Battle of Creadran Cille
| Date | 1257 |
| Location | near Sligo, County Sligo, Ireland54°21′22″N 8°36′54″W﻿ / ﻿54.356°N 8.615°W |
| Result | Gaelic Irish victory |

Belligerents
- Kingdom of Tyrconnell: Lordship of Ireland

Commanders and leaders
- Gofraidh Ua Domhaill: Maurice FitzGerald

Strength
- Unknown: Unknown

Casualties and losses
- Unknown: Unknown

= Battle of Creadran Cille =

13th century battle in Ireland

The Battle of Creadran Cille was fought in 1257 between the Irish of Tír Chonaill, led by Gofraidh Ó Domhnaill, and the Anglo-Irish, led by Maurice FitzGerald. It took place at Ros Ceide (Rosses Point) in the territory of Cairbre Drom Cliabh, near Sligo town. The forces of Tír Chonaill were victorious and drove the English out of their territory.

According to the Annals of the Four Masters (English translation):

A brave battle was fought by Godfrey O'Donnell, Lord of Tirconnell, in defence of his country, with the Lord Justice of Ireland, Maurice Fitzgerald, and the other English nobles of Connaught, at Creadran-Cille in Ros-cede, in the territory of Carbury, to the north of Sligo. A desperate and furious battle was fought between them: bodies were mangled, heroes were disabled, and the senses were stunned on both sides. The field was vigorously maintained by the Kinel-Connell, who made such obstinate and vigorous onsets upon the English that, in the end, they routed them with great slaughter. Godfrey himself, however, was severely wounded; for he met Maurice Fitzgerald face to face in single combat, in which they wounded each other severely. In consequence of the success of this battle, the English and the Geraldines were driven out of Lower Connaught.
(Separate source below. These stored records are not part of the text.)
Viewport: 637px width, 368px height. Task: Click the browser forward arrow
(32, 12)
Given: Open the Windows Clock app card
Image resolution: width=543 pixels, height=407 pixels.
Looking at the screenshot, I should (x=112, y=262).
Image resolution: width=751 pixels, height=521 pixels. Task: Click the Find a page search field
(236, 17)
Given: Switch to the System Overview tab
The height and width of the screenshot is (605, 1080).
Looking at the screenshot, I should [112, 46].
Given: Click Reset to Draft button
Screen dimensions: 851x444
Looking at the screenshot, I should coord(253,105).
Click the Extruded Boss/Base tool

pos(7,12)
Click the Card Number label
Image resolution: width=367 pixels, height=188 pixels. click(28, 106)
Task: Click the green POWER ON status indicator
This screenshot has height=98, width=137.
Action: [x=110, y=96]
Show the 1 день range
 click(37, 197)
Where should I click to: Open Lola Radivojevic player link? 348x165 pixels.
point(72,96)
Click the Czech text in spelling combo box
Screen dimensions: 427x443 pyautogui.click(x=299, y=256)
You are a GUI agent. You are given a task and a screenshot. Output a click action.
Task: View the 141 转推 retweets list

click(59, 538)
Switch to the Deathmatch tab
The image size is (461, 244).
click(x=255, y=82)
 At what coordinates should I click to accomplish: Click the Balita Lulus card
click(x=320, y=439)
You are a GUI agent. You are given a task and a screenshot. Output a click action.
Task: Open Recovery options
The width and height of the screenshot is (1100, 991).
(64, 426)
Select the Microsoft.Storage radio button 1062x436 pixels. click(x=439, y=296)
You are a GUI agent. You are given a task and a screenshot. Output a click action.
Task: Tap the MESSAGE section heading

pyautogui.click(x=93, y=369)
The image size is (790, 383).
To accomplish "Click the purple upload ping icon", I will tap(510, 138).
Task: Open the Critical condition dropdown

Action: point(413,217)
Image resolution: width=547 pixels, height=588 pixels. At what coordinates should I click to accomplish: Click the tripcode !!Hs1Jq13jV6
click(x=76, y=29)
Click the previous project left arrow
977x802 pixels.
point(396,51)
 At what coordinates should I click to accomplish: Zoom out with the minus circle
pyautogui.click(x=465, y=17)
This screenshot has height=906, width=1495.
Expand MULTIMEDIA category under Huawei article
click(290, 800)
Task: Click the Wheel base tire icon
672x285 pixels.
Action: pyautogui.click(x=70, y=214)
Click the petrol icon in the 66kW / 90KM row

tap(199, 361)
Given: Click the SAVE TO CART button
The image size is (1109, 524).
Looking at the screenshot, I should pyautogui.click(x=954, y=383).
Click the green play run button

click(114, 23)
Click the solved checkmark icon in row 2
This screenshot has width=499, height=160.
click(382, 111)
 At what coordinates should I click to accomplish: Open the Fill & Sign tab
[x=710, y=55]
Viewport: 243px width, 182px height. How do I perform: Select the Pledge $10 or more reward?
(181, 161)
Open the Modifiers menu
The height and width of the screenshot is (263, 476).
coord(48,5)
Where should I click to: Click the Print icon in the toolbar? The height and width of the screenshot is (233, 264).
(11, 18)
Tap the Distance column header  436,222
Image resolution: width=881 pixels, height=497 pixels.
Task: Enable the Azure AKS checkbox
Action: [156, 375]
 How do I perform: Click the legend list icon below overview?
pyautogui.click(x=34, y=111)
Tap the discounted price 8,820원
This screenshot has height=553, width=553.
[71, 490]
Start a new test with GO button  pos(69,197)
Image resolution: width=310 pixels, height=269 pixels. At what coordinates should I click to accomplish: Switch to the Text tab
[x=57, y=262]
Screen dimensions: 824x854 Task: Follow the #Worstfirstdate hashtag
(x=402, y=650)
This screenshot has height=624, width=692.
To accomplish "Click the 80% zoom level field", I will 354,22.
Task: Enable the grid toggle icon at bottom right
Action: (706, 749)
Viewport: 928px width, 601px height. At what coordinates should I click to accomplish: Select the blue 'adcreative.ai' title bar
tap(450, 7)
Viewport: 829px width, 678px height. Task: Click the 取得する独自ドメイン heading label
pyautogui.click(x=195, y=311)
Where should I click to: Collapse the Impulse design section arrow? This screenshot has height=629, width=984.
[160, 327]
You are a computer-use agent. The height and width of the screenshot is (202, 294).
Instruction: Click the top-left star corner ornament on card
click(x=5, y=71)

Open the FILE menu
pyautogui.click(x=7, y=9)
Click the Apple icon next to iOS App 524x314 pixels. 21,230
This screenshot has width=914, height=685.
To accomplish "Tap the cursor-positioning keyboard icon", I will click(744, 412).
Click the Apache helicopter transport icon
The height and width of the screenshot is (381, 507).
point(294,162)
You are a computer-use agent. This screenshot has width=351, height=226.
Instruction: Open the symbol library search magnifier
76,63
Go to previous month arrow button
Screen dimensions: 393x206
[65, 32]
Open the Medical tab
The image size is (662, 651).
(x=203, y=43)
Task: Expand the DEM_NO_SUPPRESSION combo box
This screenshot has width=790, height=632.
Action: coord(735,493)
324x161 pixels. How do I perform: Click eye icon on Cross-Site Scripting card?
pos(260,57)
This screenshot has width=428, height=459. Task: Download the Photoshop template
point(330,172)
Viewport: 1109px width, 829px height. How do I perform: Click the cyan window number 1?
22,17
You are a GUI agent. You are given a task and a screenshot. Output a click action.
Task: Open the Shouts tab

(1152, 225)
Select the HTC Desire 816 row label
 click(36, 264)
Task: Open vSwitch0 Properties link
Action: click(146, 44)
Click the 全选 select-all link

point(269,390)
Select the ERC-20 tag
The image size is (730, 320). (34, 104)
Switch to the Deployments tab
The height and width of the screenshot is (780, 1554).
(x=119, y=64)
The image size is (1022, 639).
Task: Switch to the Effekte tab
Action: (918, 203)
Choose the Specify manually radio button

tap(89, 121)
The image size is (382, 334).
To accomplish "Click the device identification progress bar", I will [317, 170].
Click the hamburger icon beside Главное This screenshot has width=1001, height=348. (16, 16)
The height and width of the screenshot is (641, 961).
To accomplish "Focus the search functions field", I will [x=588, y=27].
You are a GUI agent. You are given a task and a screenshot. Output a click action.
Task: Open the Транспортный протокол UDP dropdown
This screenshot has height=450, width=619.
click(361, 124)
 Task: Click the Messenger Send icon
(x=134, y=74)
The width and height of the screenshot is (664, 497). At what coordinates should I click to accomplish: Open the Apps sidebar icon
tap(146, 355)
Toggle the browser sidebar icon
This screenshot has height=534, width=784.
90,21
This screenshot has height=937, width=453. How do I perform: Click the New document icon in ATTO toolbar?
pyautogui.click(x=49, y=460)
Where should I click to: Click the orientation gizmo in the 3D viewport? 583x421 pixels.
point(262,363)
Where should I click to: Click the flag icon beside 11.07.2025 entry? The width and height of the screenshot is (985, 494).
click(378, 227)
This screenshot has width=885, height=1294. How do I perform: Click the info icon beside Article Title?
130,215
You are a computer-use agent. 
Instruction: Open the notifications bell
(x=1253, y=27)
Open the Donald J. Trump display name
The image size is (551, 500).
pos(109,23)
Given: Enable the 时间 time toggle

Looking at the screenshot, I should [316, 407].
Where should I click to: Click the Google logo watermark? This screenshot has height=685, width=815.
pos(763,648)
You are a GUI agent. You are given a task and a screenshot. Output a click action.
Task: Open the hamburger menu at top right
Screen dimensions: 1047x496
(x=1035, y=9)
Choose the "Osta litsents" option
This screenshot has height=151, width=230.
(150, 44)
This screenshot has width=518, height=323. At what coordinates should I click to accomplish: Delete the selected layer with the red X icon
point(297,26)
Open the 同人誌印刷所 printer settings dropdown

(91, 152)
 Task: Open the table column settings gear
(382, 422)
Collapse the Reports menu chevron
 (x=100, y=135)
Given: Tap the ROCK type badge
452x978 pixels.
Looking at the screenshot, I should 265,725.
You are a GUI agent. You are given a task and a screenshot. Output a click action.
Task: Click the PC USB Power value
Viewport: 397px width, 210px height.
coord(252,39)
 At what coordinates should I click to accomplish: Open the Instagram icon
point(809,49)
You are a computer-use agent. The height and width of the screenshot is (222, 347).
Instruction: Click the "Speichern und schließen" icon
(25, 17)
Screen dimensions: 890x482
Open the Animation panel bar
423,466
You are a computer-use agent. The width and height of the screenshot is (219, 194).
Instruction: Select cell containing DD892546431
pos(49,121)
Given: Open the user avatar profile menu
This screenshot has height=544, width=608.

M1257.14 On the same day Mac Griffin, an illustrious knight, was taken prisoner by O'Donnell's people; and Sligo was afterwards burned and totally plundered by them. Donough, the son of Cormac O'Donnell, was killed in the heat of this battle of Creadran. They (O'Donnell's people) then returned home in consequence of O'Donnell's wounds; but, were it not that his wounds had oppressed him, he would have routed his enemies to the River Moy. Godfrey, on his return, prostrated and demolished the castle which had been erected by the English a short time before, at Cael-uisce, to carry on the war against the Kinel-Connell.

M1257.15 Maurice Fitzgerald, for some time Lord Justice of Ireland, and the destroyer of the Irish, died.